Since 2013 I have been nominated for the RHMF Emerging Artist Grant every year. In that span of four years I have had a chance to write about and reassess my most recent work and overarching practice.  Moving between sculpture, video and performance, I have been scratching at the same itch- to understand physical form as a transformative and manifold thing.  Dealing with primarily sculptural concerns such as form and dimension, I have attempted to complicate the physicality of objects by addressing them in time-based formats.  In my videos I divorce objects from scale, gravity, and materiality in order to get to a pure, idea-like state of the object. In my performance pieces, I activate the objects in order to show the movement, function, and affordance that characterize the objects.  Although these inquiries are formal, my practice is shaped by and reflective of personal autobiography and identity. Specifically formative are my experiences of being an immigrant- of observing, misunderstanding, reinterpreting, and the experience of becoming a mother, now eight years ago.  The latter has influenced the way I understand body, mass, dependency, and autonomy.  As my son has grown and developed, my new observations of play, transformation, and the open-ended creativity of childhood and parenthood have also come to be reflected in my work.

In March of this year I had a solo exhibition at Soloway Gallery, an artist run space in Brooklyn.  Titled Passing Buttons, the show was focused on the ingenuity of the form and function of buttons.  Initially thinking of them as abstract shapes (simple, discoid forms with two holes) I became enamored with the buttons ability to slip through spaces much too small, meanwhile, tenderly bringing together multiple layers and creating binds that are secure yet porous.  My exhibition focused around two large wooden buttons that stood erect, supported by motorcycle stands. Every week I activated the buttons with performance. When performing I introduced other objects such as pull down curtains and door stops that aided the choreography, movement, and balance of the buttons. I was interested in the notion of pauses and temporary locations. In using motorcycle stands and doorstops to balance the buttons I was asserting temporary pause in movement, one of parking rather then placing. In the back room of the gallery I projected a video baring the same title as the show, Passing Buttons.  In the video buttons steadily float across a seemingly flat background.  The screen saver-like flow is interrupted by buttons disappearing into unforeseen holes; sporadically, my index finger emerges like a hook to pluck them out of the foreground and into one of these holes. While the rest of the show has two states- one active, while the objects are being performed, and one inactive, or resting, while the objects are on display – the video is always on, like a steady pulse and promise of movement.

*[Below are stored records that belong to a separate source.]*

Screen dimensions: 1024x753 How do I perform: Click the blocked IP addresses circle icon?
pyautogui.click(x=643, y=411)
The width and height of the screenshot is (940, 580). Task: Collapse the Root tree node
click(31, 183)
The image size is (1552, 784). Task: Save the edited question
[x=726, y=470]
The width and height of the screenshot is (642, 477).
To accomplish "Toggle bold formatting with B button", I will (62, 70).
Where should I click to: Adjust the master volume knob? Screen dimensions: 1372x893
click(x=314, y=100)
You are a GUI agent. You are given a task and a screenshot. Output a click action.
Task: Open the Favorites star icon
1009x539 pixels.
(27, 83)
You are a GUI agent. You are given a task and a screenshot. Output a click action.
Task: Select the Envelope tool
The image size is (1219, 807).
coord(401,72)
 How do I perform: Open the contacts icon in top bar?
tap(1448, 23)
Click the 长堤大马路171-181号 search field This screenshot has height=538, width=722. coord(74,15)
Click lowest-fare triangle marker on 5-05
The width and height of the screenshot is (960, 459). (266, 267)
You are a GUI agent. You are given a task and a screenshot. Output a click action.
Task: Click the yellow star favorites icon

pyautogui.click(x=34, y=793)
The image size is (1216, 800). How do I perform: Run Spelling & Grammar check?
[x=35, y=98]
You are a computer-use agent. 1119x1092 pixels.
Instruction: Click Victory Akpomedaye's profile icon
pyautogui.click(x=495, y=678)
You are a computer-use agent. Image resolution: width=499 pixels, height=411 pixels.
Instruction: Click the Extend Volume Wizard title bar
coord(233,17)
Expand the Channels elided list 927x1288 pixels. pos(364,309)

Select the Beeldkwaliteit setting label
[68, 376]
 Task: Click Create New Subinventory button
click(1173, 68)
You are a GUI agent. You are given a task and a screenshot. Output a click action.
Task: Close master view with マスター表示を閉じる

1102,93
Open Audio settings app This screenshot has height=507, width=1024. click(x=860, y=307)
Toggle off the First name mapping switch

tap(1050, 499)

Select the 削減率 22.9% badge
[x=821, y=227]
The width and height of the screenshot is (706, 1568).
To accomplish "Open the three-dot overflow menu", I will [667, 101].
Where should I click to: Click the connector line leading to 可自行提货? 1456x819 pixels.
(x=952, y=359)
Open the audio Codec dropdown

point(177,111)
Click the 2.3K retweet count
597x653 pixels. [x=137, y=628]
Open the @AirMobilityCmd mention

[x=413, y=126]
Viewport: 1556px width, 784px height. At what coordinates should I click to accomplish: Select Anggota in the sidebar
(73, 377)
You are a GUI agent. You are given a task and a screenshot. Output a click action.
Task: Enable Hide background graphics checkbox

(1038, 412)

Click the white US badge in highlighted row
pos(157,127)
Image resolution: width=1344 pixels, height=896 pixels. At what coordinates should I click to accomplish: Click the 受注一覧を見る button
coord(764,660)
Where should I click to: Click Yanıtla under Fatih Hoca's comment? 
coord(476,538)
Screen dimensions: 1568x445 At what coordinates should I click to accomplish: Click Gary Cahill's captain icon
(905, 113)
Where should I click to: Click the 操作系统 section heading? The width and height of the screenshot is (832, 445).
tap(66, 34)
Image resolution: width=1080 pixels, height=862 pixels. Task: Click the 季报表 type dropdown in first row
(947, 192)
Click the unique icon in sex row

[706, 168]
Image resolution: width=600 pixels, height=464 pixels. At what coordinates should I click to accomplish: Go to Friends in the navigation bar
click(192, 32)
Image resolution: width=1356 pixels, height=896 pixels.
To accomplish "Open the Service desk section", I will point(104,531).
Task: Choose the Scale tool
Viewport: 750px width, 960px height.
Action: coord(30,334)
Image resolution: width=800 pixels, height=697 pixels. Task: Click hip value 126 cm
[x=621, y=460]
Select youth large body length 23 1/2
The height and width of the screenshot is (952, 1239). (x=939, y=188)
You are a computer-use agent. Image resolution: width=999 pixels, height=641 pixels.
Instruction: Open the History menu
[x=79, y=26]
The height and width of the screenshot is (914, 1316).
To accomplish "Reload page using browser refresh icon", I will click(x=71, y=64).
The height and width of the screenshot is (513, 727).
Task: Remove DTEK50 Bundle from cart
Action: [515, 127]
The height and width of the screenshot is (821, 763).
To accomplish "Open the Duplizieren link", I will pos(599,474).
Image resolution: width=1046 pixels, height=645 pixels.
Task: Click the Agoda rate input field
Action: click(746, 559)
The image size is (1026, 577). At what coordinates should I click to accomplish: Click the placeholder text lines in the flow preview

When I mention active and inactive states of objects I don’t mean to imply a lack of intensity in fixed objects on display. I feel that both states are relevant to understanding these objects. My 2015 performance, Selections from Sports Closet, features a folding room divider that, while “inactive”, fulfills an architectural role. When I perform with it, along with further exhausting the object’s architectural possibilities of being a wall, a room, a closet – I also interact with it like a body. I thus understand the divider on two levels – as something that bisects a room and as something that works with a body and has ability to conform to the body’s needs.  For me, performing with sculptural objects feels like an extension of making them – a complete way of knowing them.

This sentiment of wanting to know and understand an object in multiple ways extends to my videos as well. When making video work, I choreograph myself with objects I make, or buy and alter.  I use green screen techniques to isolate certain parts of the object as well as my body.  This method of working helps me move beyond certain sculptural limitations like scale and gravity, allowing for a more focused consideration of form and dimensionality. My 2015 video, Kismet Tutorial, features a torus (doughnut-shape object) constructed out of air duct piping and fabric. The form revolves into and out of itself. Mathematician and anthroposophist, Frank Chester, explains this to be a “karmic form” because it’s surface and body is in constant revolution. Like an orifice it has the capability of injecting or rejecting matter, which I demonstrate with ping pong balls.  In Kismet Tutorial, the motion and imagery oscillates between bodily and game-like implications. The physical display of the projection also points to a multiplicitous reality of form. This is characteristic of all my video work.  I project my videos on plexi-glass screens that are custom-made for each video. I position these standing or hanging in space, rather then on a wall, to point to their objecthood.  The sculptural emphasis on the projection screen is a final step to a somewhat convoluted progression- isolating the initial object by way of green screen, capturing and flattening it through video production, and projecting an image of it in space to reinstate its objecthood.

Although the majority of my practice and submitted portfolio is performance and video based I consider my interest and dedication to making work largely sculptural.  By using time-based methods to confront form I am hoping to complicate and further the experience beyond the sculptural brackets.

Education

MFA Virginia Commonwealth University, Sculpture + Extended Media. Richmond, VA.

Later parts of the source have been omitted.